▶ **Input**:

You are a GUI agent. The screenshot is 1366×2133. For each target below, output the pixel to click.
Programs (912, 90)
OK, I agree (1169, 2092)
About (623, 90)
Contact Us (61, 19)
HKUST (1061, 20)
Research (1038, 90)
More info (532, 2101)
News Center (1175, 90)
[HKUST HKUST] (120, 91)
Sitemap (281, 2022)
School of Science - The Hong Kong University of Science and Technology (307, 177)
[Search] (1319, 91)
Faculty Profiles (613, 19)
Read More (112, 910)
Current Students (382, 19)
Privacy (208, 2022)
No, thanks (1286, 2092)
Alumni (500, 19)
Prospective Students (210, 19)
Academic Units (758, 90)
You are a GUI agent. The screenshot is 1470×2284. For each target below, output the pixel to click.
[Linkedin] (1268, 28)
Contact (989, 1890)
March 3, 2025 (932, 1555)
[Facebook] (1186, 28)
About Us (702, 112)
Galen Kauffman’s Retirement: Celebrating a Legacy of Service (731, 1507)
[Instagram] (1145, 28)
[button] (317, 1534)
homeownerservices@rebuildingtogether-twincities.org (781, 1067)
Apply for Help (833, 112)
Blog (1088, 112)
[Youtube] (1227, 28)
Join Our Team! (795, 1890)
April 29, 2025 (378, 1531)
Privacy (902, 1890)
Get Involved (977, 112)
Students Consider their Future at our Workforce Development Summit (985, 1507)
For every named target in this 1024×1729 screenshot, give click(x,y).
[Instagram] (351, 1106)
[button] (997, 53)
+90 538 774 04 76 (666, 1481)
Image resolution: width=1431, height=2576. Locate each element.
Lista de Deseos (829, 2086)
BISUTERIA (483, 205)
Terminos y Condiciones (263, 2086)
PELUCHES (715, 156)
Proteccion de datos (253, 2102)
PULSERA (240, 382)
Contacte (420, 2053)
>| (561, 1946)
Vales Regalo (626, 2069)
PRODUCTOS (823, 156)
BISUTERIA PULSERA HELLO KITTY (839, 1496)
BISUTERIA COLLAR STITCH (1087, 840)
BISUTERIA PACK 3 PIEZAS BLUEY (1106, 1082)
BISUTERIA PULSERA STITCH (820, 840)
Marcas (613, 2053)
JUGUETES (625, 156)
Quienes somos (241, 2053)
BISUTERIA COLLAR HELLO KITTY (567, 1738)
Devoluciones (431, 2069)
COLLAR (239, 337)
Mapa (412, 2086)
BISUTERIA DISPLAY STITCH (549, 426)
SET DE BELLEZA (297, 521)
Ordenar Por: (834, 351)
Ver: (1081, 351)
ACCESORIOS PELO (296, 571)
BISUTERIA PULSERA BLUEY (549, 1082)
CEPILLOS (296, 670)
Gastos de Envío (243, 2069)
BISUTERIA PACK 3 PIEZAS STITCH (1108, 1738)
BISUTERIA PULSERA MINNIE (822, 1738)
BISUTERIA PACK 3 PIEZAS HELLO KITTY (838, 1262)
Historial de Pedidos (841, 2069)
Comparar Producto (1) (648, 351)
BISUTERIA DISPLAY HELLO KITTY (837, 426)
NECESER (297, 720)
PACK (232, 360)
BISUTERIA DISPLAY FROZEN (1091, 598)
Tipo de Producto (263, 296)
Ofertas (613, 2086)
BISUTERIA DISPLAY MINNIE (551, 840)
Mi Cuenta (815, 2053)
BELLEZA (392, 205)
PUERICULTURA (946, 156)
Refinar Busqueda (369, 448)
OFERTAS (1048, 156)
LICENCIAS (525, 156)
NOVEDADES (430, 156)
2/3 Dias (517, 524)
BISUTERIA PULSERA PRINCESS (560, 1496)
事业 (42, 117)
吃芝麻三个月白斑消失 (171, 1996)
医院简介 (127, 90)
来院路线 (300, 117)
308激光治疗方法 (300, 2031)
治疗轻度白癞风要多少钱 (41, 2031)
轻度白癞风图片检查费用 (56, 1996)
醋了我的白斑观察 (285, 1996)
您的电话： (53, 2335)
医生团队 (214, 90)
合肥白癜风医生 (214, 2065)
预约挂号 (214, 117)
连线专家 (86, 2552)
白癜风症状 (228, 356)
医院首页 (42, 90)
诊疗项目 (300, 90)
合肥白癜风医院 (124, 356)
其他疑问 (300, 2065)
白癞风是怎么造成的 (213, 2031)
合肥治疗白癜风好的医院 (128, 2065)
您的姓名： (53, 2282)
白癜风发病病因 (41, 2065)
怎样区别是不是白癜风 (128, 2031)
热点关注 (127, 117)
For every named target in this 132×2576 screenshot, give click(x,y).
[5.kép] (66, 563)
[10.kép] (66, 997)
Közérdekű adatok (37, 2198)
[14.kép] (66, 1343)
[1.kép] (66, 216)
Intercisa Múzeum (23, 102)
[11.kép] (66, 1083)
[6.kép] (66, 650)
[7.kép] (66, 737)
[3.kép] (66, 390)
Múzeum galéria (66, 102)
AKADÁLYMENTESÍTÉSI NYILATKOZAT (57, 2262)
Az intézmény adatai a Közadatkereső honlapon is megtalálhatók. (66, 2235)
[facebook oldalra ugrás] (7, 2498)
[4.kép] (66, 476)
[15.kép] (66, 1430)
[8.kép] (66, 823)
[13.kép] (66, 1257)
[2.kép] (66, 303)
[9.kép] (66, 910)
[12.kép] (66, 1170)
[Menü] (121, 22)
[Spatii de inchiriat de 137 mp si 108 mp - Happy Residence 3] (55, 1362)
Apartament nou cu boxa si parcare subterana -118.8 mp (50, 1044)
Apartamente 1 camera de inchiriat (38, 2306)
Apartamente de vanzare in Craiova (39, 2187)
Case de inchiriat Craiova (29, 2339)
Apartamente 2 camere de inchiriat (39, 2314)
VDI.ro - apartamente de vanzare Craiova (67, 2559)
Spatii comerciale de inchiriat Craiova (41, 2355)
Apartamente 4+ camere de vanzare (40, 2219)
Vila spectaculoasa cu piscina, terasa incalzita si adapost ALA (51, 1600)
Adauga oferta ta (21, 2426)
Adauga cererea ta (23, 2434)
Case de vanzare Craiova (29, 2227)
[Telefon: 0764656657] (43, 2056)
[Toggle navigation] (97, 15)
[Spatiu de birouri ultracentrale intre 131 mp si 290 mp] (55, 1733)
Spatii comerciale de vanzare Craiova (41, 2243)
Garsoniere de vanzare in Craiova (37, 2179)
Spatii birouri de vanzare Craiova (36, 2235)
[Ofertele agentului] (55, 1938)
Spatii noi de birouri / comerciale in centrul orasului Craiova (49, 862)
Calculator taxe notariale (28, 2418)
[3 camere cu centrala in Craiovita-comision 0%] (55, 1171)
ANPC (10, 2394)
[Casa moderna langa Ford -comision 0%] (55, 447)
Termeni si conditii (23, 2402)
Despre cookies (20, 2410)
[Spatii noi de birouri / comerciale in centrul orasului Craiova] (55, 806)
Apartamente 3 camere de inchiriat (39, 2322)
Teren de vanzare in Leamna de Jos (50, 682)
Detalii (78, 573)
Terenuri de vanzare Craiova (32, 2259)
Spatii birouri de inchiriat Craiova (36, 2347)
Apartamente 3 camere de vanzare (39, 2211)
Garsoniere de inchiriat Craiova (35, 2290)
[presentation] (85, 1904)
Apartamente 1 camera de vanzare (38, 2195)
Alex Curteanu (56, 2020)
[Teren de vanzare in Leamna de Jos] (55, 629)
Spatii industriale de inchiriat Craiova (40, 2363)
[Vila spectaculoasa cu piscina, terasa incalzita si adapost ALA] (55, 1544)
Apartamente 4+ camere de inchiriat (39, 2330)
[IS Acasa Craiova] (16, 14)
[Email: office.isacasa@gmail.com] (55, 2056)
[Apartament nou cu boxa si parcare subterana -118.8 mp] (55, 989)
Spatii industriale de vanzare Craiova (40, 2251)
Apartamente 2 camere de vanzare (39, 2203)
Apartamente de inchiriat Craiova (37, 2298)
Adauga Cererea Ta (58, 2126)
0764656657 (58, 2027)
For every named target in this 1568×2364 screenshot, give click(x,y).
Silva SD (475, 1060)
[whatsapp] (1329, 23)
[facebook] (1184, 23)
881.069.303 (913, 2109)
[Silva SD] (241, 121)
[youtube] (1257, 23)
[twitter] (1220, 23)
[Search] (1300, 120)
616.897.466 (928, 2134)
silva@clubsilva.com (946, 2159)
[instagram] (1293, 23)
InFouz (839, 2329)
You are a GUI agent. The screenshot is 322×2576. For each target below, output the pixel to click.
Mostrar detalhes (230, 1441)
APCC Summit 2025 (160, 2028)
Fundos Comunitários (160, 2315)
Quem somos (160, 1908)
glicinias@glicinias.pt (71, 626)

▶ **Task to complete**: Write out, from the lines above, only those from the line with "Ofertas (613, 2086)" to the line with "来院路线 (300, 117)", exactly as given, including the first and the last.

▶ **Result**:
Ofertas (613, 2086)
BISUTERIA DISPLAY MINNIE (551, 840)
Mi Cuenta (815, 2053)
BELLEZA (392, 205)
PUERICULTURA (946, 156)
Refinar Busqueda (369, 448)
OFERTAS (1048, 156)
LICENCIAS (525, 156)
NOVEDADES (430, 156)
2/3 Dias (517, 524)
BISUTERIA PULSERA PRINCESS (560, 1496)
事业 (42, 117)
吃芝麻三个月白斑消失 (171, 1996)
医院简介 (127, 90)
来院路线 (300, 117)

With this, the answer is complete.